За тот месяц, что прошел, Света очень изменилась. На смуглом похудевшем лице резко обозначились скулы, круги под глазами стали темнее, заметнее проступила паутинка невесомых морщинок, а на висках вдруг стала пульсировать тонкая голубоватая жилка. Стараясь не беспокоить детей, о своих переживаниях Светлана разговоров не вела, предпочитая всю боль носить в себе, но даже когда она смеялась, по ее глазам, холодным и неулыбающимся, Аленка с Володей видели, что матери плохо.
* * *
В начале декабря снег сменился дождем. Огромные тяжелые каплюшки с разгона спрыгивали с крыш и с чмоканьем и звоном разбивались о железяки балконных перил на мелкие брызги. Сказочная чистота дорожек сменилась непроходимой грязью. Мягкие белые пласты снега, похожие на воздушную сахарную вату, сползали с крыш некрасивыми рваными лохмотьями, оголяя темную поверхность грязных шиферных листов. В колеях, оставленных на земле машинами, стояли холодные лужи, а по вечерам было видно, как стекла домов искрятся разноцветными мокрыми точечками, в которых отражались отблески уличных фонарей.
С домашними делами Светлана теперь управлялась совсем быстро, да и дел-то почти никаких не было: Анатолий ушел – как в воду канул, Аленка с мужем жили отдельно, а Володя целыми вечерами пропадал у школьного друга – Федора Шумилина, рыжего, крепко сбитого, словно пасхальный кулич, мальчика, знающего компьютер лучше собственной биографии.

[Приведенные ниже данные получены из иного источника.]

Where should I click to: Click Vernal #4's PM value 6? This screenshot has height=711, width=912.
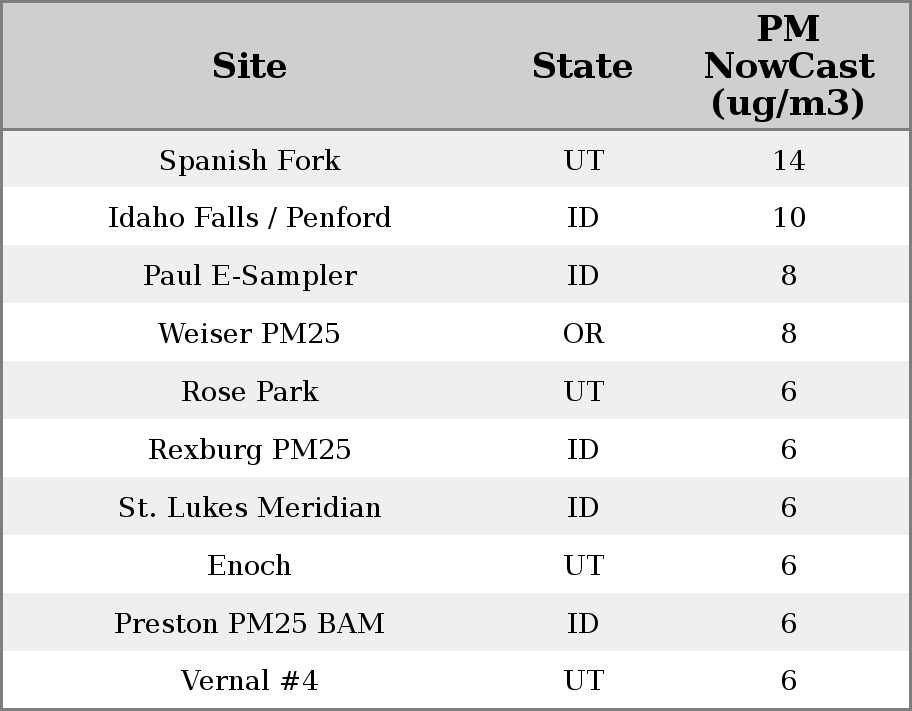point(788,681)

Чтобы убежать от звенящей пустоты и одиночества, Светлана проверяла школьные тетради вдвое чаще положенного, стараясь спрятаться за неразборчивыми строчками в разлинованных в крупную полоску листов, но от подобной хитрости толку было мало. Как только на город падала темнота и за окнами разливалась огромная чернильница вечернего неба, тоска и обида поднимались в ее душе с новой силой. В моменты, когда цепкие коготки жалости и злости подбирались к самому горлу, Светлана брала телефонную трубку и набирала номер Александры.
Соседка по дому была не просто давнишней знакомой, еще со старой квартиры, она была, пожалуй, единственным Светиным другом, способным понять и разделить не только радость, но и потерю. Часто, смеясь, Александра говорила, что вдвоем со Светой они растят пятерых детей, двоих Нестеровых и троих Григорьевых, а значит, на пару уже почти два раза являются матерями-героинями. Маленькая, шустрая, с острым задранным носиком, черными, как смоль, глазами, она успевала все и везде. Иногда складывалось ощущение, что у нее в сутках не двенадцать часов, а все двадцать четыре, потому что переделать такую уйму дел, которую успевала Александра, было невозможно в принципе, даже если заниматься несколькими вещами одновременно и быть в нескольких местах сразу. Летая по магазинам и рынкам, она ухитрялась не только содержать в чистоте и порядке дом и четверых мужчин, живущих в нем, мужа и троих уже достаточно взрослых сыновей, но и при всем при этом она не забывала о себе, держа, как она выражалась, нос по ветру. Она могла найти выход из любого положения и разглядеть хорошее даже там, где его и не было.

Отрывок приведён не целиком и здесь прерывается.